======== RECORDS FOR THIS EXERCISE

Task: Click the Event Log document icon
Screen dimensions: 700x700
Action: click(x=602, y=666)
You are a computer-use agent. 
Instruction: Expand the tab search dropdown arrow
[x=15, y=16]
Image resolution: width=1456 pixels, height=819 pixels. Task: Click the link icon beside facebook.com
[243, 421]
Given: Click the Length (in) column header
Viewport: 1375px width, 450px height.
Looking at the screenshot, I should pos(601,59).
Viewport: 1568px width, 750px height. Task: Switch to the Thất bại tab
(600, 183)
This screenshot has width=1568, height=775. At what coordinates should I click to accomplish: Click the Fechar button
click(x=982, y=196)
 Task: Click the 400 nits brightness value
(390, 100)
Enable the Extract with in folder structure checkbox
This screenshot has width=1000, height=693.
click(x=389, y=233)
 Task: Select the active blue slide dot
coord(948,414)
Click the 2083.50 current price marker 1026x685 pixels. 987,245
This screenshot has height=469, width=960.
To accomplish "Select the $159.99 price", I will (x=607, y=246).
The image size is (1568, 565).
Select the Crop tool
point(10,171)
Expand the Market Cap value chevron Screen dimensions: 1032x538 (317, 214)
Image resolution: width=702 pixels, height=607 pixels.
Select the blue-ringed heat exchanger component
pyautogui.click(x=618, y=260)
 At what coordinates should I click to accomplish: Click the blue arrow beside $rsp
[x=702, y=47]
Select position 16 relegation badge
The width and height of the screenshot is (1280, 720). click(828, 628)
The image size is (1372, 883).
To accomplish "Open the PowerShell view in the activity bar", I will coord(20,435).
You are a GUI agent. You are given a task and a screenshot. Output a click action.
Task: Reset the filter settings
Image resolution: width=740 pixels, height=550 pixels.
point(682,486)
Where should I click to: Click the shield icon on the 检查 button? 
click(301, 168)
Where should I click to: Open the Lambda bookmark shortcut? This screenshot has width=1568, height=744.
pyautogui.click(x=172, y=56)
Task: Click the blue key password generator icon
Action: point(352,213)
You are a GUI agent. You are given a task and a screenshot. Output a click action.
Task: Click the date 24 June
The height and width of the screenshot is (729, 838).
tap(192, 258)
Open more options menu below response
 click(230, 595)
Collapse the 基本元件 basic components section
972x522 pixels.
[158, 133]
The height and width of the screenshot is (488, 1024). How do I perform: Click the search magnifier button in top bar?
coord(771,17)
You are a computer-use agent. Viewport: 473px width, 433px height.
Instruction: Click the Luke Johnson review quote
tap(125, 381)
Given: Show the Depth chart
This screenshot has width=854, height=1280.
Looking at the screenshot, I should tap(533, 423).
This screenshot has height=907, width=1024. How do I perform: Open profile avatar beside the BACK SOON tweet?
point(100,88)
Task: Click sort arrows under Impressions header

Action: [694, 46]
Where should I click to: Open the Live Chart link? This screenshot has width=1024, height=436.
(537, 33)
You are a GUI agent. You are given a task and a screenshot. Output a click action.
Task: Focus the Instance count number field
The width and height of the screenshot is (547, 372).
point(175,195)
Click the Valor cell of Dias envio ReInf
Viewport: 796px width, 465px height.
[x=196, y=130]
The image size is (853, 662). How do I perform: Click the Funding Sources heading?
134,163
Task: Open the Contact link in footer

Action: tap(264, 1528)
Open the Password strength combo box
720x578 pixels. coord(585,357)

================

#### BRIEF
Your task is to set down exactly the lines from the line containing "Viewport: 796px width, 465px height." to the end of the data above, including both ends.

#### RESPONSE FOR THIS EXERCISE
Viewport: 796px width, 465px height.
[x=196, y=130]
The image size is (853, 662). How do I perform: Click the Funding Sources heading?
134,163
Task: Open the Contact link in footer

Action: tap(264, 1528)
Open the Password strength combo box
720x578 pixels. coord(585,357)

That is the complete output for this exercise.